L’historique :
Jean-Philippe Gomez, un des compères du collectif PiedNu, récupère un cadre de piano et, entre deux répétitions de Nozal 3 et des Belles Bêtes Underground, procède à une restauration impeccable.
Emmanuel Lalande, armé de son fer à souder et de quelques tournevis, commence par opérer un pianet T de récupération. Ni pianiste, ni claviériste, il pratique l’ablation des touches, et remplace ces organes dédiés, prévisibles, par quelques objets choisis – ressorts, capteurs, plaques… – autour de la nouvelle aire de jeu que constitue la caisse en bois de l’instrument.
Il remarque que Jean-Paul Buisson pratique de plus en plus fréquemment le piano la tête sous le capot et les doigts dans la mécanique. Il lui propose alors ce duo insolite de claviers sans clavier.
Quelques répétitions en septembre 2008, un premier concert à l’occasion de l’inauguration des nouveaux locaux de PiedNu, puis, entre janvier et mars 2009, plusieurs rencontres où le duo joue pour lui-même, expérimente, enregistre à seule fin d’analyse.


Et, le 12 mars 2009, un concert enregistré en présence de quelques amis.

• DONNÉES FOURNIES
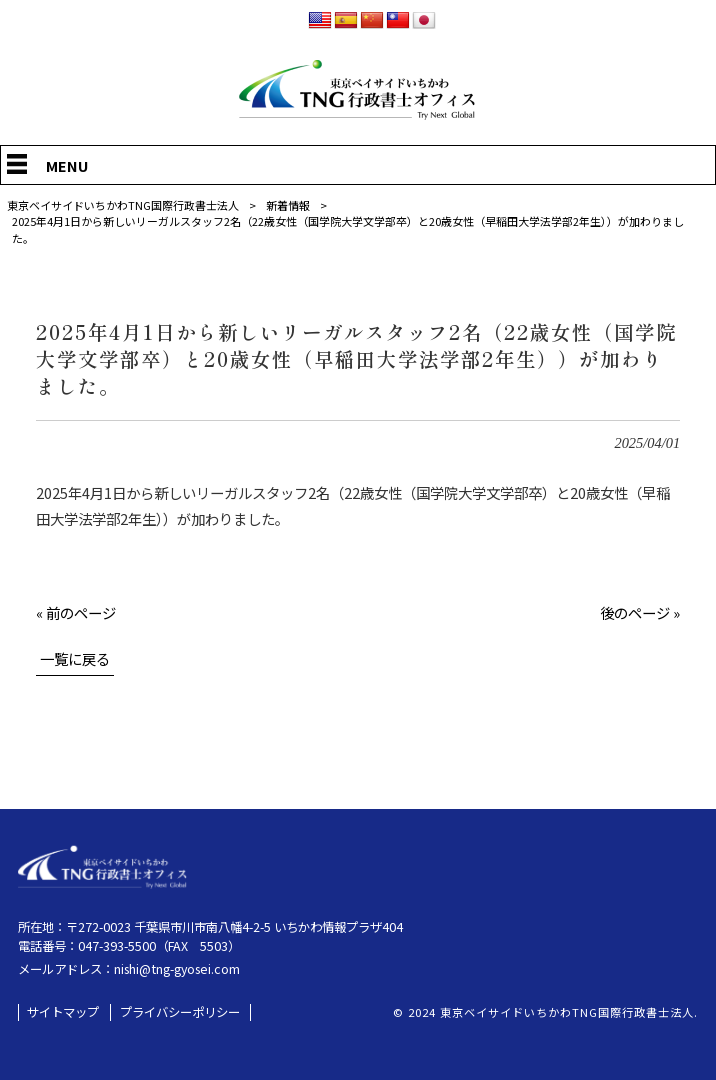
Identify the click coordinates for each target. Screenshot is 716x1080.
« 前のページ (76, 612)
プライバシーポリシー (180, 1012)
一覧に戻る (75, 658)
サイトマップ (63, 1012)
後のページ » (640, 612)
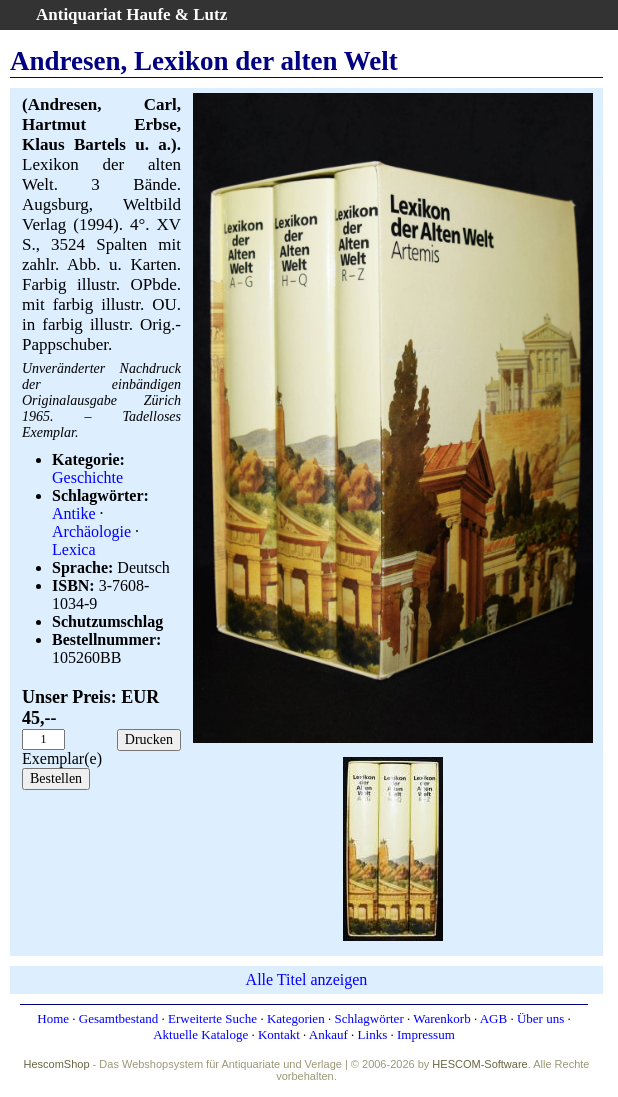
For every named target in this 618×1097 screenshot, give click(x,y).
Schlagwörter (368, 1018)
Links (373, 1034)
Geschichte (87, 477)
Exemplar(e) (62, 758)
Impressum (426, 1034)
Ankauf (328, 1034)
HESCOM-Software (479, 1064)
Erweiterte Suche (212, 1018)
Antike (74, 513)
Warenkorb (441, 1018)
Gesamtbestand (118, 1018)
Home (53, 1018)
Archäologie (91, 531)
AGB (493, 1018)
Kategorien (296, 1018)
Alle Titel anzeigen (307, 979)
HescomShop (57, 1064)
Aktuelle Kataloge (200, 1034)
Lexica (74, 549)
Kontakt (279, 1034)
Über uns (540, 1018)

• TÂCHES ET EXERCICES
• 1. Recopiez fidèlement, dans l’historique du duo, le passage qui va de "Il remarque que" jusqu’à "claviers sans clavier.".
• 2. Prolongez l’historique du duo de claviers sans clavier en reprenant après sa dernière phrase.

• LISTE DES RÉPONSES
• 1.
Il remarque que Jean-Paul Buisson pratique de plus en plus fréquemment le piano la tête sous le capot et les doigts dans la mécanique. Il lui propose alors ce duo insolite de claviers sans clavier.

• 2.
 

La démarche :
Emmanuel Lalande et Jean-Paul Buisson aiment marauder sans passeport sur les frontières finissantes de l’instrumental, de l’électroacoustique, du concret, du bruitiste, de l’acousmatique…, piller de petits bouts de credo dans les chapelles obsolètes du classique, du contemporain, du modal, du savant, du populaire, du sériel, du tonal…, s’amuser avec le suranné intrinsèque à toute mode, la désuétude que porte toute tendance, la péremption annoncée de toute école.
Pas de langage, pas de discours. Et s’ils se passionnent pour tous les débats théoriques et philosophiques autour de la musique, du son, de l’esthétique, du style, de l’œuvre, du rapport à la science…, ils estiment trouver leur juste place là où le jeu marginalise l’enjeu.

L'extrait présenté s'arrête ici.